Malgré un enjeu politique de haute volée, Le roi cerf décide de mettre en avant les relations, notamment filiales de la petite Yuna et de son sauveur, Van, qu’elle considère comme son père. Après un environnement hostile, qualifié par une lumière sombre dans les sous-tons marrons et gris, la mise en scène s’appuie sur une lumière dorée pour entourer de douceur le milieu rural qu'elle dépeint dans le récit, tandis que Van et Yuna goûtent un repos bien mérité, écourté par la suite par les péripéties que convoquent l’histoire. Alors que les villes sont ternes, gangrenées par l’appât du pouvoir et les actions politiques secrètes, symbolisées par un échiquier (certes facile mais le message va à l'essentiel), la campagne est magnifiée par l’animation et par la bienveillance des autochtones. Ici, le conflit n’existe plus et les deux peuples sont unifiés dans le mariage. Bien que chacun continue de perpétuer leur croyance, les zolites ne boivent pas de lait et refusent la médecine comme la religion le leur impose, la ruralité semble avoir trouvé une solution idéale et communique une entente parfaite.

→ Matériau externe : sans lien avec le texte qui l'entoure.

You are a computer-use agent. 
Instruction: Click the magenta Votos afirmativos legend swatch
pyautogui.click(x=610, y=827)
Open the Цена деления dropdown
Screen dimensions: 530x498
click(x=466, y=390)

Copyright Star Invest Films France

Dans la même veine de la dualité ville/campagne, le film délivre un questionnement entre l’embrigadement religieux et la cause scientifique, symbolisé par le personnage de Hohsalle, un médecin qui se positionne au sein de tous les conflits. Teinté de magie ancestrale au cœur de son récit, avec en tête une maladie mystérieuse, Le roi cerf réajuste pourtant son folklore pour délivrer un message beaucoup plus terre à terre, mais néanmoins poétique dans son final. Cette volonté de réalisme s’explique peut-être par le souhait de se détacher du fantôme de Ghibli et de son enchantement éthérée, pour pouvoir voler de ses propres ailes. Et on peut dire que le pari est tenu. La comparaison avec le film de Miyazaki ne le dessert pas, au contraire, il apporte au film une filiation bienheureuse dans le monde de l’animation japonaise. Au lieu de poser un regard trop critique, la poésie “ghiblienne” qui s’échappe du Roi cerf ajoute de l’envergure au film.

Le roi cerf possède une rigueur académique qui l’empêche de tutoyer le firmament poétique des studios Ghibli. Cependant, grâce à sa façon de dépeindre les implications politiques dans un environnement religieux rigoriste et les relations fortes qui peuvent s’y former, le film s’en sort merveilleusement bien et préfigure, en tout cas on l’espère, une belle carrière de réalisation pour Masashi Ando et Masayuki Miyaji.